1 H-NMR (CDCl 3) ppm (delta): 1.0-2.4 (m, 10H), 5.1 (s, 2H), δ 5.7 (s, 2H), 7.3 (s, 5H ).

B. Benzyl 1,1-dioxopenicillanoyloxymethyl trans-1,4-cyclohexanedicarboxylate A solution of 4.2 g (13.5 moles) of benzyl chloromethyl trans-1,4-cyclohexanedicarboxylate, 3.63 g (14 , 2 mmol) of sodium 1,1-dioxopenicillanate, 1.45 g (4.5 mmol), and 100 ml of acetone, are heated at reflux overnight. The acetone is evaporated off, ethyl acetate (100 ml) is added and the solution is washed with water (3 times), brine and dried over anhydrous sodium sulfate. The solvent is removed by evaporation to dryness in vacuo to give the crude product which is purified by column chromatography on silica gel eluting with ethyl acetate / hexane (1: 1) to give 5.3 g (78 (78%) of purified product as an oil which is used as follows: stage.

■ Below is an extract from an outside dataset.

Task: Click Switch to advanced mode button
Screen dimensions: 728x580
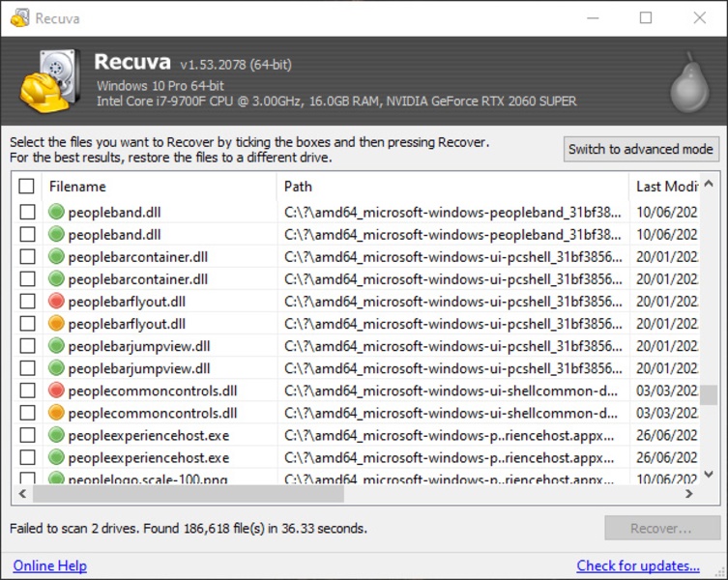Action: (x=642, y=149)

1 H-NMR (CDCl 3) ppm (delta): 1.3-1.65 (m, 6H), 1.65-2.6 (m, 10H), 3.4 (d, 2H), 4.4 ( s, 1H), 4.55 (t, 1H), 5.1 (s, 2H), 5.8 (q, 2H), 7.3 (s, 5H); infrared spectrum (CHCl 3) cm -1: 1730, 1760, 1810.

35 C. To a solution of 2.5 g (4.9 mmol) of the benzyl ester obtained in 22 B 353 above in 50 ml of ethyl acetate under a nitrogen atmosphere is added 1.5 g of 10% Pd / C catalyst. The resulting mixture is hydrogenated at 1-2 atmospheric pressure for about 20 minutes. The catalyst is removed by filtration and 0.82 g (4.9 mmol) of sodium 2-ethylhexanoate are added to the filtrate. After stirring for 30 minutes at room temperature, the mixture is concentrated to one third of its volume and three volumes of ethyl ether are added. The precipitated title compound was filtered off, washed with ether and dried under nitrogen to give 1.7 g (79% yield) of product.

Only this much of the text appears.